**Problem requirements**.
Take the records below and extract, word for word, the lines from the one containing "Instruction: Click the" through the final line, inclusive. Omit pictures.

**Raw data**.

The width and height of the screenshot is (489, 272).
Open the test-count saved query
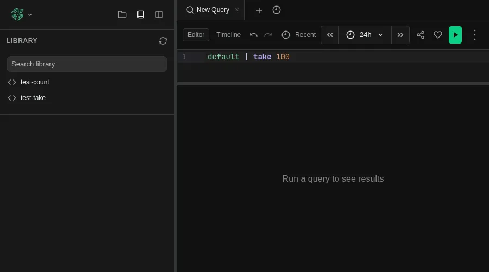[35, 82]
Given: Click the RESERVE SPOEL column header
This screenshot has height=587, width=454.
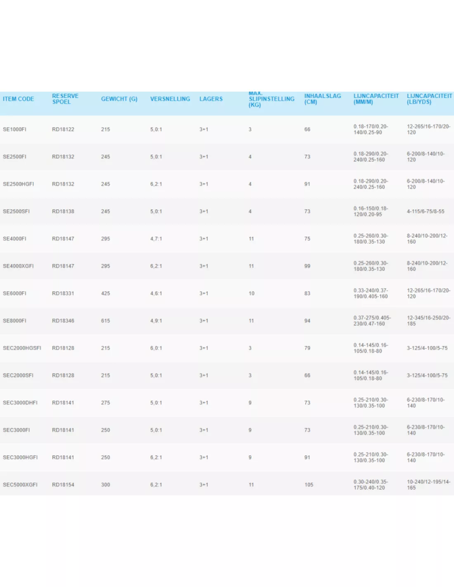Looking at the screenshot, I should tap(65, 99).
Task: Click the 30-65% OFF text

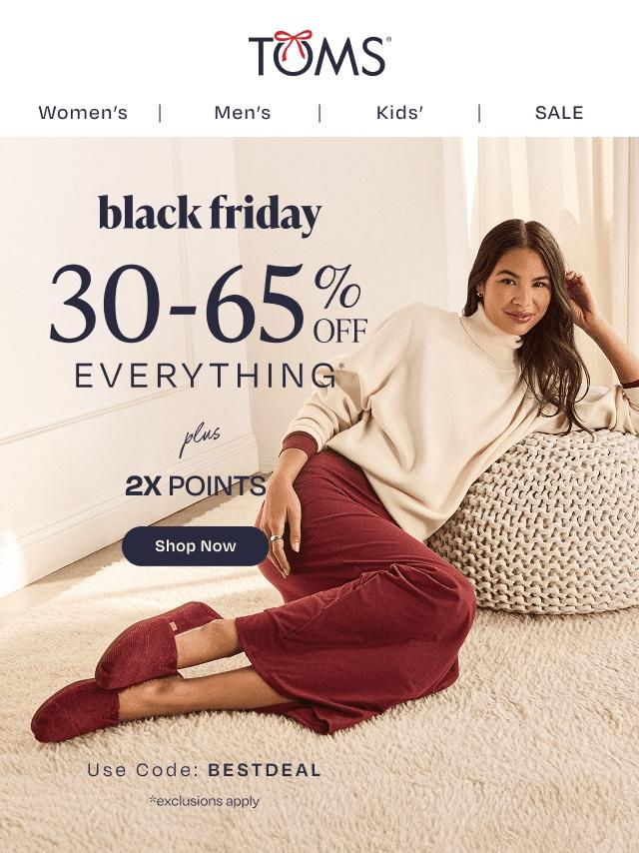Action: click(209, 304)
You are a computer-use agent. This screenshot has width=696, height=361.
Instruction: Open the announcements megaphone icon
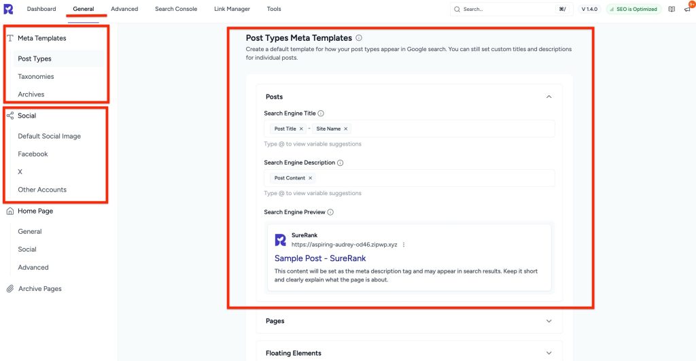pos(687,10)
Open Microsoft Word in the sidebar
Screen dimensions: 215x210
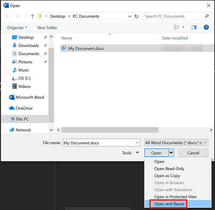click(x=30, y=97)
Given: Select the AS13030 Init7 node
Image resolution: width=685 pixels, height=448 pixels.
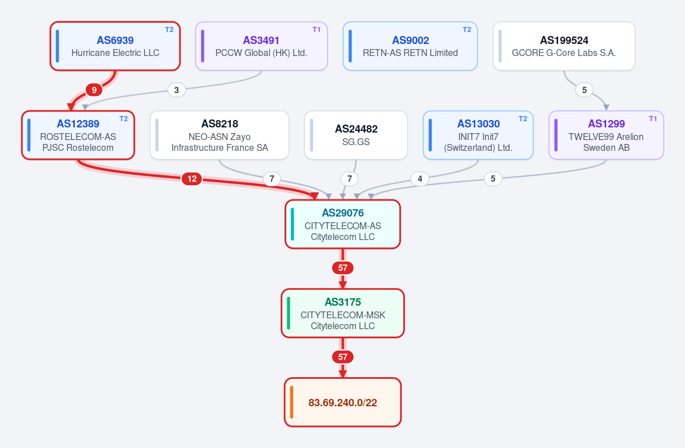Looking at the screenshot, I should [478, 135].
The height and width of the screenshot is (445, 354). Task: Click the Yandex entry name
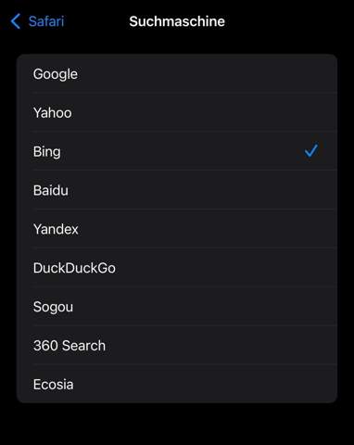(56, 229)
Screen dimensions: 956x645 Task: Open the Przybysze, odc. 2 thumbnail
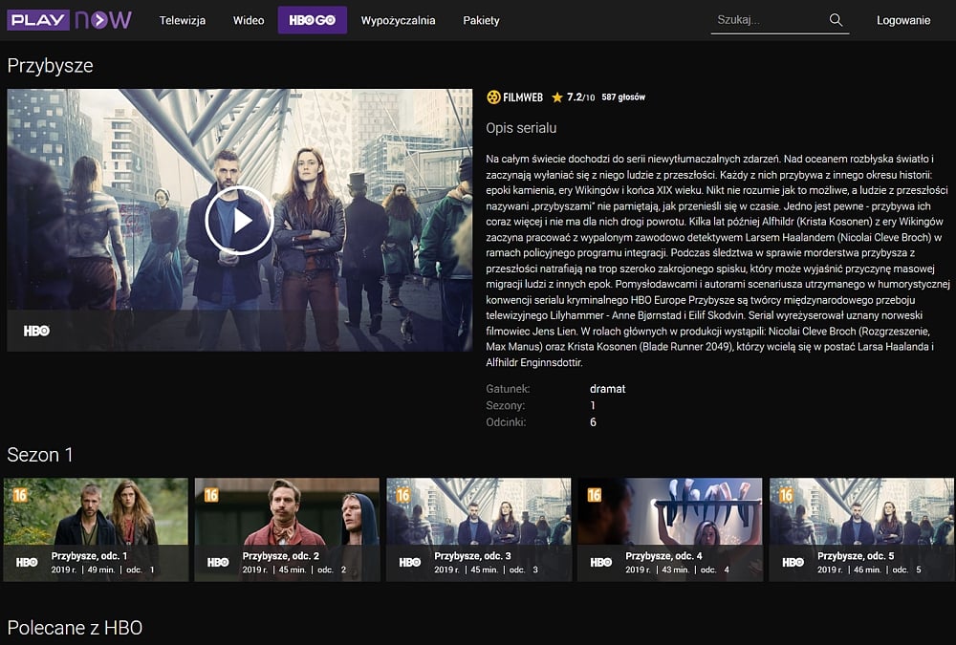pyautogui.click(x=287, y=529)
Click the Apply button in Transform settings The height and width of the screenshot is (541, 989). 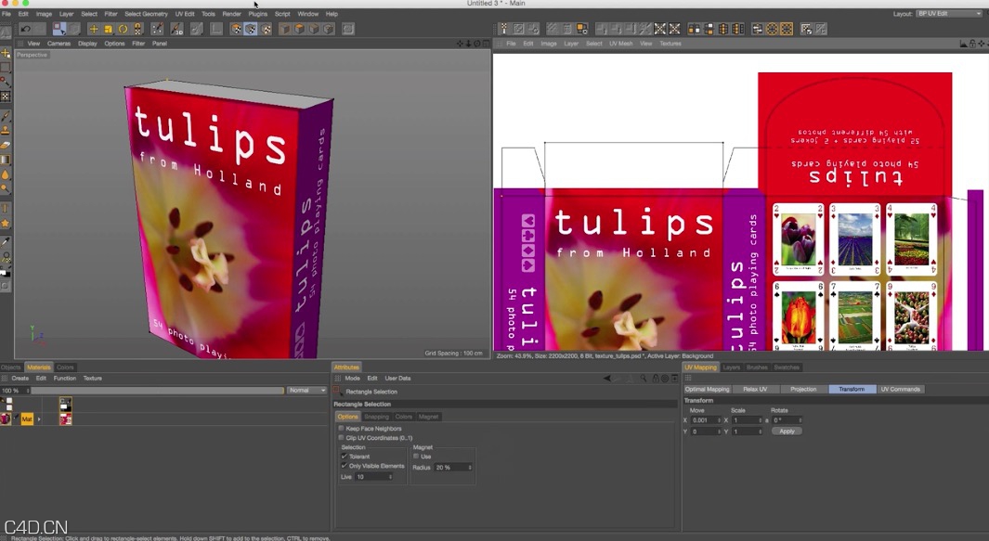tap(786, 431)
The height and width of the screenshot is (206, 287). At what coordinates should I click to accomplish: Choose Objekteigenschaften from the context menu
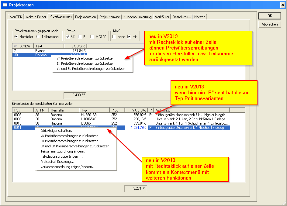[57, 131]
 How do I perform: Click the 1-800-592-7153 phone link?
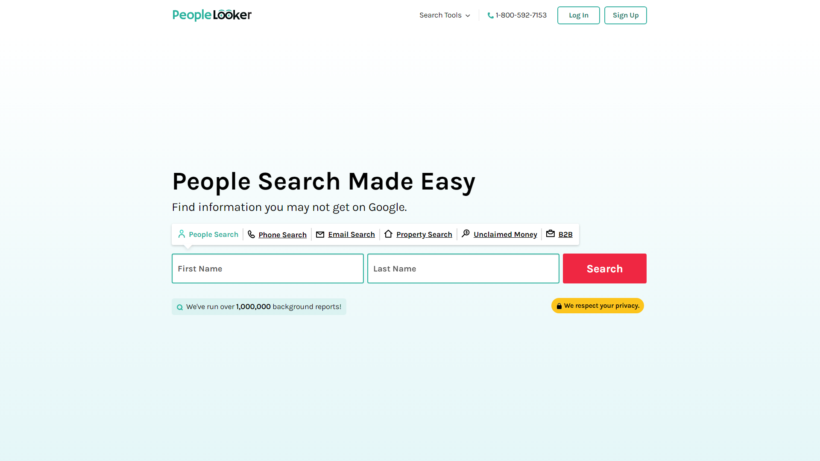pos(517,15)
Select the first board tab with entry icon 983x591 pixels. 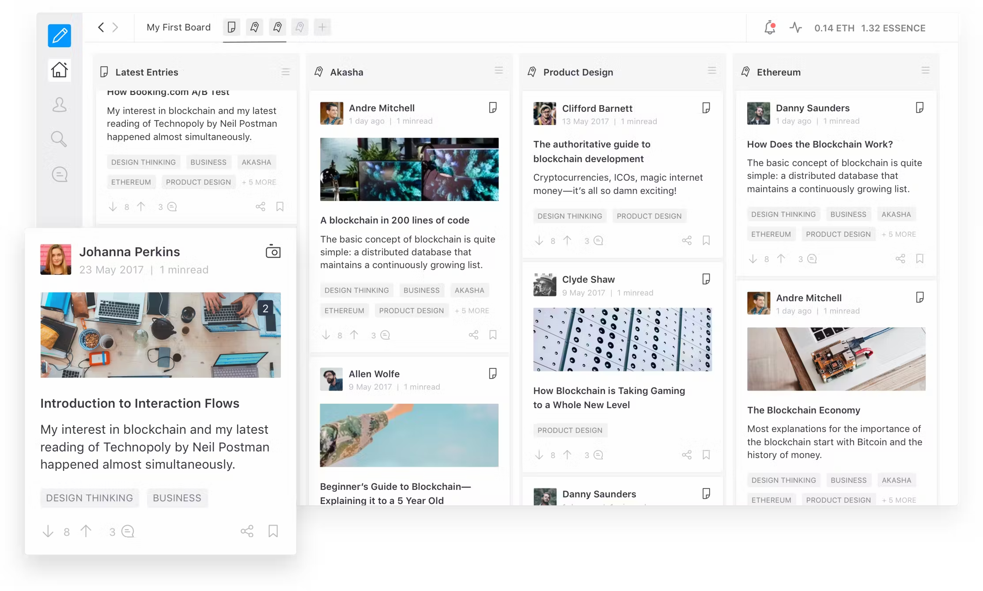pyautogui.click(x=231, y=27)
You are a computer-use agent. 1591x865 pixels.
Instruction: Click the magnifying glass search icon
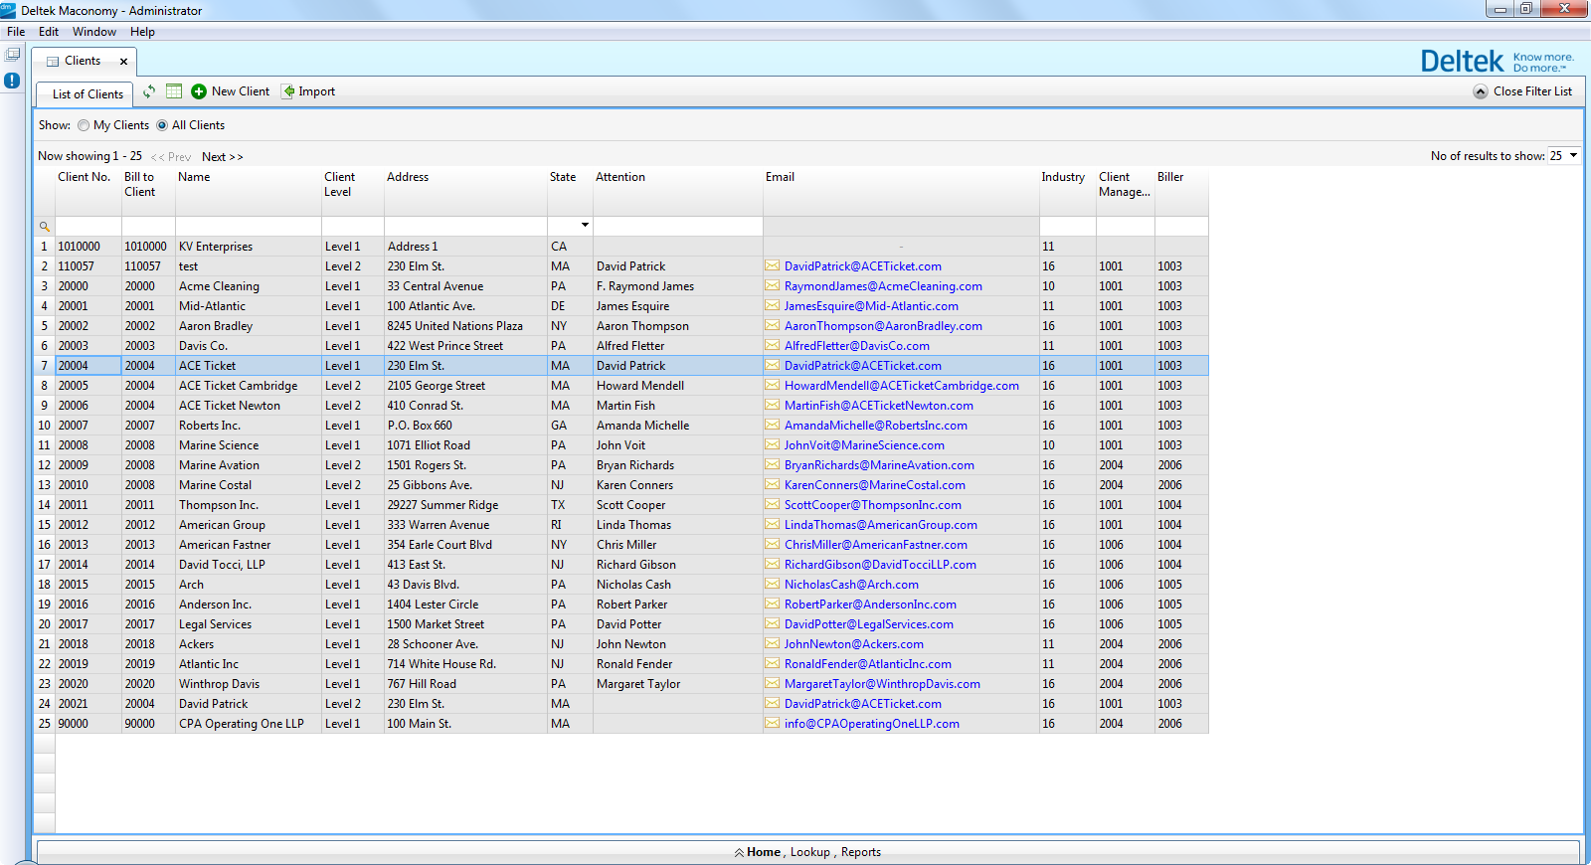[44, 227]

**Answer box**.
Instruction: Click the magnifying glass search icon
[44, 227]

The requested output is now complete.